▸ **Supplied data**
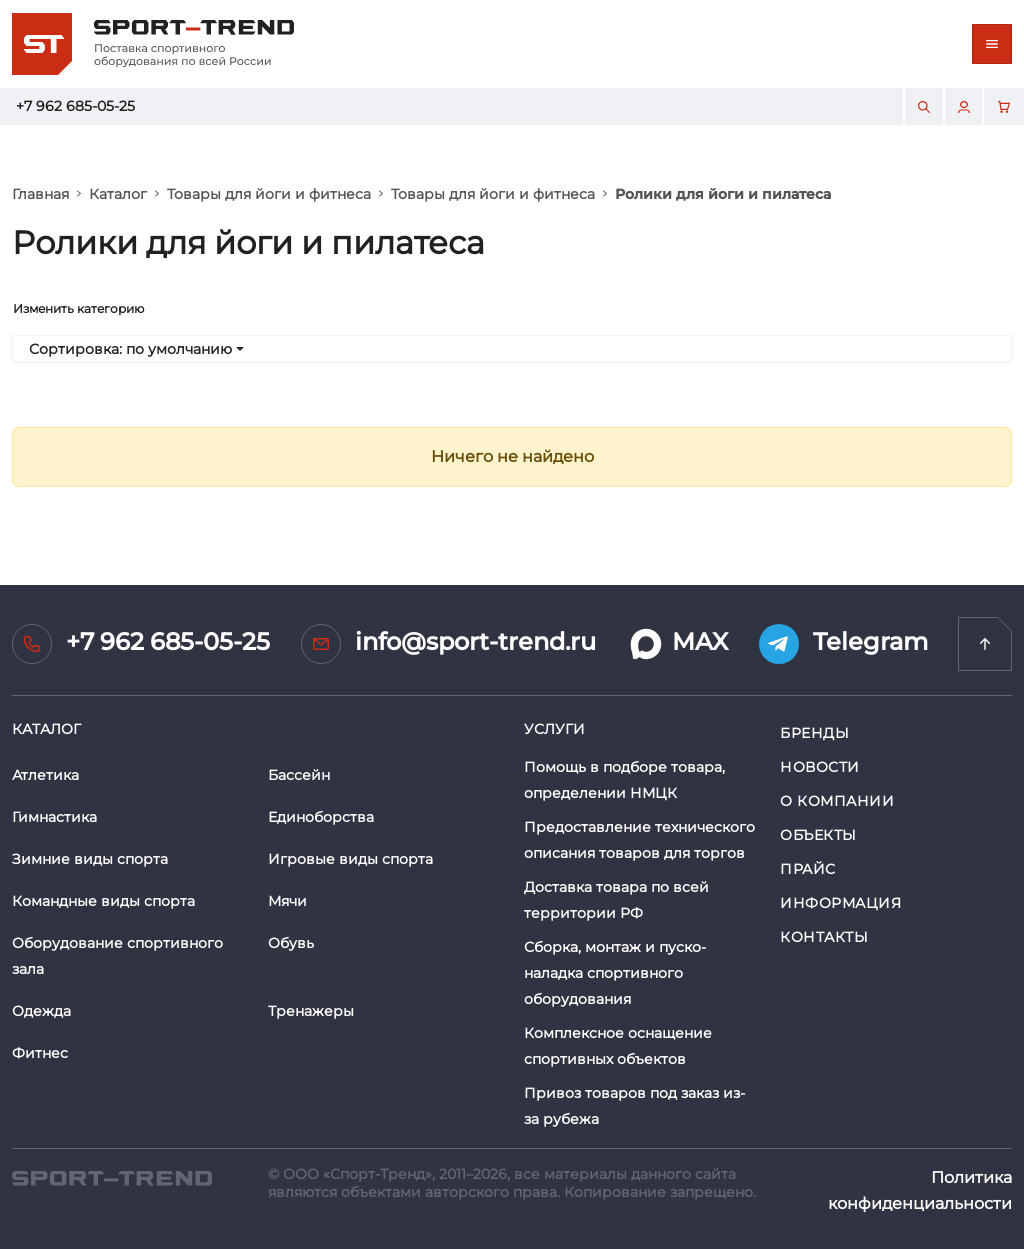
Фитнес (40, 1053)
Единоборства (321, 817)
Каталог (118, 194)
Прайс (808, 869)
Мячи (287, 901)
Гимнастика (54, 817)
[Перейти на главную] (985, 644)
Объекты (818, 835)
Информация (841, 903)
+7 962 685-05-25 (75, 106)
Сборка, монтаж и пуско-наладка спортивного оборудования (615, 973)
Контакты (824, 937)
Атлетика (45, 775)
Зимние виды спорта (90, 859)
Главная (40, 194)
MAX (677, 644)
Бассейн (299, 775)
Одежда (41, 1011)
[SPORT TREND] (112, 1177)
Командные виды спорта (103, 901)
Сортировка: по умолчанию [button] (130, 349)
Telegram (843, 644)
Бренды (814, 733)
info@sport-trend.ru (448, 644)
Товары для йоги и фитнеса (269, 194)
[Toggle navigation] (992, 44)
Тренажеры (311, 1011)
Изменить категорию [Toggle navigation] (78, 308)
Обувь (291, 943)
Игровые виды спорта (350, 859)
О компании (837, 801)
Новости (820, 767)
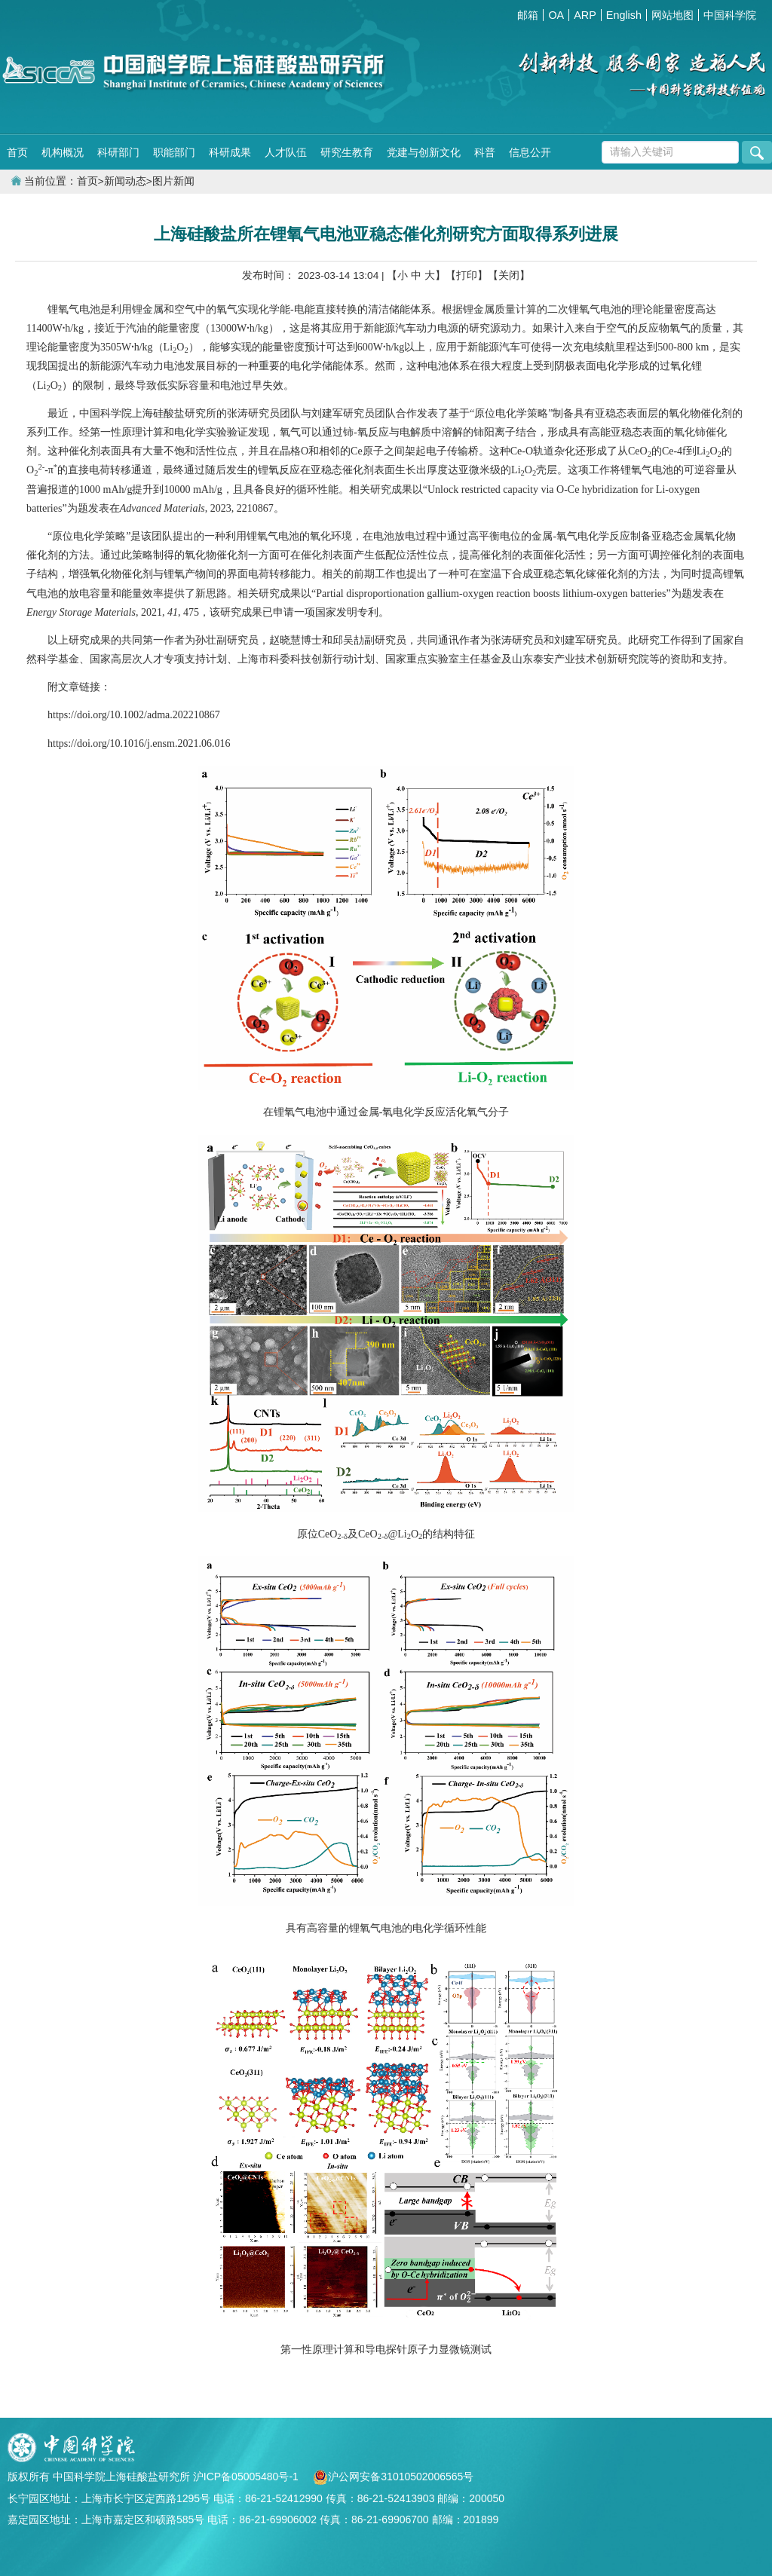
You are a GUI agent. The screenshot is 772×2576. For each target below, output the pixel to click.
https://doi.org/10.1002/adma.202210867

▸ **Task to carry out**
Retype every line of the listing word for word, leaving out the pictures.

▸ **Answer in full**
Фитнес (40, 1053)
Единоборства (321, 817)
Каталог (118, 194)
Прайс (808, 869)
Мячи (287, 901)
Гимнастика (54, 817)
[Перейти на главную] (985, 644)
Объекты (818, 835)
Информация (841, 903)
+7 962 685-05-25 (75, 106)
Сборка, монтаж и пуско-наладка спортивного оборудования (615, 973)
Контакты (824, 937)
Атлетика (45, 775)
Зимние виды спорта (90, 859)
Главная (40, 194)
MAX (677, 644)
Бассейн (299, 775)
Одежда (41, 1011)
[SPORT TREND] (112, 1177)
Командные виды спорта (103, 901)
Сортировка: по умолчанию [button] (130, 349)
Telegram (843, 644)
Бренды (814, 733)
info@sport-trend.ru (448, 644)
Товары для йоги и фитнеса (269, 194)
[Toggle navigation] (992, 44)
Тренажеры (311, 1011)
Изменить категорию [Toggle navigation] (78, 308)
Обувь (291, 943)
Игровые виды спорта (350, 859)
О компании (837, 801)
Новости (820, 767)
You are a GUI agent. The screenshot is 772×2576. For each target below, output the pixel to click.
https://doi.org/10.1002/adma.202210867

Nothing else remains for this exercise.